The first of what may be a series of interest rate hikes by the U.S. Federal Reserve is expected to have limited effects on China's economy if the country continues to maintain steady growth and keeps capital outflows and property bubbles under control, economists said on Thursday.
The Fed raised its target for short-term interest rates by 0.25 percentage points on Wednesday, which was only the second increase in a decade. It also indicated it will likely embark on a steeper path of interest rate hikes over the next year, with three or more rate hikes possible. Earlier, they had indicated rates might go up only once or twice in 2017.
Lian Ping, chief economist at the Bank of Communications, said that the first and foremost task for China is to maintain steady growth of 6.5 to 7 percent next year. "Stable growth will boost investors' confidence, which could slow down the capital outflows and attract more inbound investment," Lian said.
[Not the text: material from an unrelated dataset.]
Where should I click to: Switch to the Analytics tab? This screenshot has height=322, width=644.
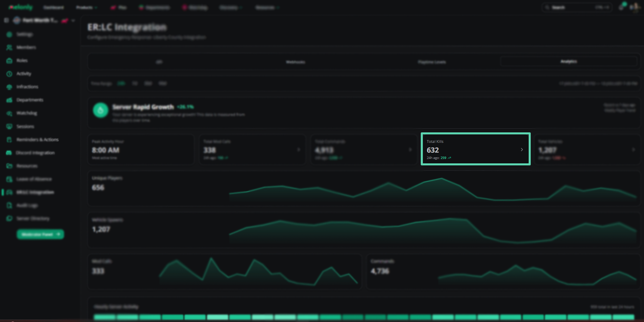coord(569,62)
China should also improve the management of cross-border capital flows by tightening the curbs on speculative overseas investments while relaxing controls on inbound capital from international markets.
On Thursday, the benchmark Shanghai Composite Index declined slightly by 0.73 percent, as the U.S. rate hike had been widely factored into current stock prices.
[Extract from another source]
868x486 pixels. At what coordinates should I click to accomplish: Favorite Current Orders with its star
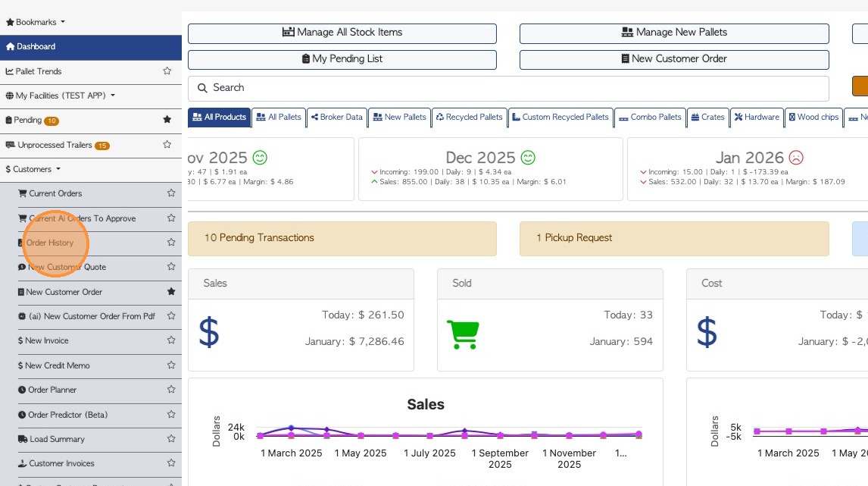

But economists warned that any unexpected acceleration in the pace of U.S. rate hikes could generate stronger growth headwinds for China and create more pressure on the Chinese currency, inducing more capital outflows.
More uncertainties also linger around whether economic policies of the administration of president-elect Donald Trump could cause rates to rise at an even faster pace next year.
"The Fed cannot be seen to be behind the curve. If U.S. inflation heats up, then the probability for the Fed to move faster than expected cannot be ruled out," said Hong Hao, the chief strategist at Bocom International.
Hong said that China's monetary authorities should raise interest rates in tandem with the U.S. rates to ease the pressure for yuan depreciation and more capital outflows.
Economists have suggested China should step up efforts to contain asset price bubbles like those in the property sector, against the backdrop of a stronger U.S. dollar.
The fear is that a weaker yuan and cooling property market would prompt investors to rotate their funds out of real estate, destabilizing the overall Chinese economy and accelerating capital outflows.
"China should strictly contain further expansion of bubbles in asset prices, which are at historic highs, and push forward economic reforms to raise growth efficiency," said Jiang Chao, an analyst at Haitong Securities.
But economists are divided on whether China should tighten its monetary policy, given that growth headwinds still exist, with aggregate demand and private investment remaining at lackluster levels.
Consumer and producer prices in November increased faster than expected, sparking expectations that the People's Bank of China will tighten monetary conditions.
Zhao Yang, chief China economist at Nomura Securities, said that Chinese policymakers will continue to keep monetary policy accommodative next year, although the recent inflation data did produce some pressure for the PBOC to tighten its policy.